Les sept engagements


Les sept engagements :
Communication ouverte

La communication ouverte semble être une bonne chose et une évidence, mais elle peut s'avérer être un engagement étonnamment difficile à tenir pour le Sanctuaire. Beaucoup de gens savent que les politiciens et les publicitaires utilisent des euphémismes pour rendre une chose plus ou moins acceptable qu'elle ne l'est en réalité. Si nous parlions de la loi sur la protection des patients et les soins abordables (Patient Protection and Affordable Care Act), la conversation serait-elle différente que si je parlais d'Obamacare ? Saviez-vous que les sociétés pharmaceutiques engagent des chercheurs pour organiser des groupes de discussion sur les noms de leurs médicaments ? Skyrizi est beaucoup plus facile à dire et à retenir, et semble plus ambitieux que Risankizumab. L'un de mes exemples préférés de ce type d'activité est le marketing des noms. Saviez-vous que le prénom de Ralph Lauren est Ralph Rueben Lifshitz ? Il parle du changement et de la raison pour laquelle il a utilisé Lauren iciIl parle de ce changement et de la raison pour laquelle il a utilisé Lauren ici, mais je pense que vous pouvez deviner pourquoi quelqu'un qui essaie de vendre des lignes de vêtements haut de gamme préférerait un nom moins évocateur. Ce que je veux dire ici, c'est qu'en y regardant de plus près, nous sommes généralement beaucoup moins ouverts dans notre communication que nous ne le pensons.

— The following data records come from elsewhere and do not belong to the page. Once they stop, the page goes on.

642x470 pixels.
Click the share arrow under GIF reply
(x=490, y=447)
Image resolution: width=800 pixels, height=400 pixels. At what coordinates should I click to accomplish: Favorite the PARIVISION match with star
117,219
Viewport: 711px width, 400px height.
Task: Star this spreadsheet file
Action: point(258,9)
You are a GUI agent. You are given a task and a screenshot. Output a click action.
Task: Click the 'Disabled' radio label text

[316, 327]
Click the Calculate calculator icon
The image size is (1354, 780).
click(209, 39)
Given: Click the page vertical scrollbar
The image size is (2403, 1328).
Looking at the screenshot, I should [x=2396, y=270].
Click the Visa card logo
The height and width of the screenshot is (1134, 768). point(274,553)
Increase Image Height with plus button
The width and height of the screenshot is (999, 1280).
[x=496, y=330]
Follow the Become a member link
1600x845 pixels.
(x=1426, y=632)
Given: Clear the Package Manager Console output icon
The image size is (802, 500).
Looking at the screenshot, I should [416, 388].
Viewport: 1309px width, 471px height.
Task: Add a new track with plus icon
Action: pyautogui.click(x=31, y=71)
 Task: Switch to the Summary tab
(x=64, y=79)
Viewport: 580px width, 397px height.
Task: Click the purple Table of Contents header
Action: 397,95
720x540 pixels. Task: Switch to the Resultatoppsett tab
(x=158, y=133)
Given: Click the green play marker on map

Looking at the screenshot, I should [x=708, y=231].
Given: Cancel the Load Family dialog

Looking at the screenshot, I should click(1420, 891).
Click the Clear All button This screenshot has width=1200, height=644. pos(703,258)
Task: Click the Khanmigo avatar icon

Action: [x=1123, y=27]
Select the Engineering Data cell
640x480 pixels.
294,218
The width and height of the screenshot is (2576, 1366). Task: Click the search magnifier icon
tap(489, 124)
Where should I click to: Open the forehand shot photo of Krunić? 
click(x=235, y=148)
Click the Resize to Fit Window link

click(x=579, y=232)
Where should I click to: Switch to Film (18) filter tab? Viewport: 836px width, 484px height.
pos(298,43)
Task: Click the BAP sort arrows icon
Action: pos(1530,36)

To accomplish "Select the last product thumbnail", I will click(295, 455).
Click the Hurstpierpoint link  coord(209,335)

J'espère que ce passage sur Ralph Lauren vous a fait rire. Supprimez avec abandon ou continuez à lire pour savoir comment la communication ouverte apparaît comme un engagement dans Sanctuary.
Il peut être très inconfortable de communiquer clairement, surtout si nous pensons que le message ne sera pas bien reçu ou qu'il rendra la situation gênante. Combien de fois pourrions-nous dire à un être cher que nous aimons sa tenue alors qu'en réalité ce n'est pas le cas ? Combien de fois disons-nous à un ami ou à un collègue qu'il a quelque chose entre les dents ? Si c'est difficile dans ces situations, combien plus difficile pourrait-il être alors d'être le porteur d'une nouvelle règle, d'un changement dans quelque chose que les gens aiment, ou d'aborder les problèmes de performance d'un subordonné direct ?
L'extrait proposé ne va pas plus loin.